We’ve just been living in a way that convinced us it wasn’t.
This slow passage of time here in this apartment has made me think about time entirely differently. I still have our Chinese New Year decorations up. So does our city, for the most part. It doesn’t feel right to take them down, not when the situation is still ongoing. The longest new years, stretching for months. The day before yesterday I was in a taxi for the first time in a month and a half, and the strains of “Long December” by the Counting Crows, a song I’ve not listened to in years, floated through the hearing parts of my brain.
This has been a long January, I thought to myself.
Every day is unprecedented.
Every day, there are more people alive than have ever been alive at the same time in the past.
Every day, people do things that they’ve never dared to do before.
Every day, people create the things that will either live on forever in human culture or burn out as a flash in the pan.
Don’t put pressure on yourself to write King Lear in quarantine.
It’s day 50 for us here.
I read some of the things I posted online at the beginning and it seems like I was mostly on point, with the exception of thinking that the isolation period would be over within a couple of weeks. It isn’t. For those of your for whom this is just starting, don’t make the same mistake. This is not likely to be a 15-day period of intensive work. Heed the lame idiomatic expression: This is a marathon, not a a sprint.
Or perhaps the long walk of the overnight backpacker on the Pacific Crest Trail or in Appalachia is a more appropriate analog. Weeks of changes. Long, incremental progress that moves in human time, not the fast-forward of the 21st century city. That’s what we are all still looking at.
People are probably thinking that things will eventually “go back to normal.” They won’t.
And that’s okay. As this situation is playing out around the world, we see the ways that the system we build was not just enough. Was not responsive enough. Was not robust enough. Was not human enough. We must rebuild a system that is better, but first we have to walk to the end of the trail. Every day is unprecedented.
Good thing that walking is good for clear thinking.
There’s a sense that the language we have is not sufficient for the things that are happening.

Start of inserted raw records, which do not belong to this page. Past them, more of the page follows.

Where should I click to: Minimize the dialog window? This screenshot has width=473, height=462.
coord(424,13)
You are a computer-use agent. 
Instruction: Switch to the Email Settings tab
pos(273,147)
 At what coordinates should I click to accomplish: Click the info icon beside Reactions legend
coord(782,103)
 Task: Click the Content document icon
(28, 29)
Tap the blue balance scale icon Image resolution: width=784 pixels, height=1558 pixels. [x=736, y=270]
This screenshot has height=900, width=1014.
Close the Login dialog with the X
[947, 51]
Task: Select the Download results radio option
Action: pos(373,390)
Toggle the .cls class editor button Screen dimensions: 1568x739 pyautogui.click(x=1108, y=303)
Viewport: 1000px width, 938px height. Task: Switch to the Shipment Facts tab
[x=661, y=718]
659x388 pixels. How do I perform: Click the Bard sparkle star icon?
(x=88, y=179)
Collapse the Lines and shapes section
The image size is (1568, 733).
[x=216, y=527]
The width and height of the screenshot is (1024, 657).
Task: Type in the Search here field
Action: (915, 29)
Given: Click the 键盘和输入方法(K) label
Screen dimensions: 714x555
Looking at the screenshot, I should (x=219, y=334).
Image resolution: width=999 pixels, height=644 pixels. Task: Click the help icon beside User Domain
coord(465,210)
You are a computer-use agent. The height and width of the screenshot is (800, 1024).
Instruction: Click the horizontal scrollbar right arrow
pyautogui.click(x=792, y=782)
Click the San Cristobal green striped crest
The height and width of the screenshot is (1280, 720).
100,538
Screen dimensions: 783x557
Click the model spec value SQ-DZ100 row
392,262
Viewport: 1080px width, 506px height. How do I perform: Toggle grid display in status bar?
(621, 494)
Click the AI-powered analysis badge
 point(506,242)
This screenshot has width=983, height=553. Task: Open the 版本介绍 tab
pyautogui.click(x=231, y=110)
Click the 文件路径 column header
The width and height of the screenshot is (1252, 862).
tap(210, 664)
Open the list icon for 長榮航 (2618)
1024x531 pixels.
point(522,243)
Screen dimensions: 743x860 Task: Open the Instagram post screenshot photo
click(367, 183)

I don’t know how exactly to describe the last 50 days, in terms of our experience. We were not in quarantine, isolation is apparently only for those who have known exposure (we have had none), and our restrictions were not put into place with a heavy enough hand to call it lockdown, even though they are the same restrictions at least for the first part of the time in our apartment that Europe is calling by that name.
Another one I don’t have a good word for: when your predictions are right and you told people who didn’t believe you almost exactly what would come, but you can take no happiness from the things coming to pass.
It’s a really weird feeling. You wouldn’t dare an “I told you so,” because even though the people who denied what was clearly happening were wrong, you know what it’s like to hope and deny that the thing you see on the horizon is actually moving toward you. There is no pleasure to be felt when the Tube in London mirrors the subways you braved in January in Beijing. There is no joy in the streets of the city you were born in being as empty as the one you call home now, just a few weeks apart. But then as I am sitting here writing this, the cases of Covid-19 have just passed 200,000 worldwide.
It’s half-full of guilt, too. If I were just a little more persuasive, you think to yourself, they may have heard me. They may have been able to change course.
Surely we don’t all have to walk the same path, you think.
But in the every day of the unprecedented, we do.
This is a generation-defining moment. Make no mistake.
But we are not lacking in the fierce iron determination and the will to make things better. Millennials are much-maligned for our difficulties over the course of our adult lives, but this is the moment that we have all been training for. Broad-based economic disruption?
Oh, you mean like my entire working life? Difficulty getting basics? The world of promise that we hoped for, apparently ripped away? There are many of us for whom that has been a living reality for a lot longer than two weeks. We are smart and tough and we are resilient. And we’re the ones who are in our full flower of adulthood now. We are the age to lead. We will not forget the ones younger than us or the ones older. We are going to walk out of this situation and into the unprecedented future.
Which is, of course, the way the future has always been. In seven billion different ways. Every day.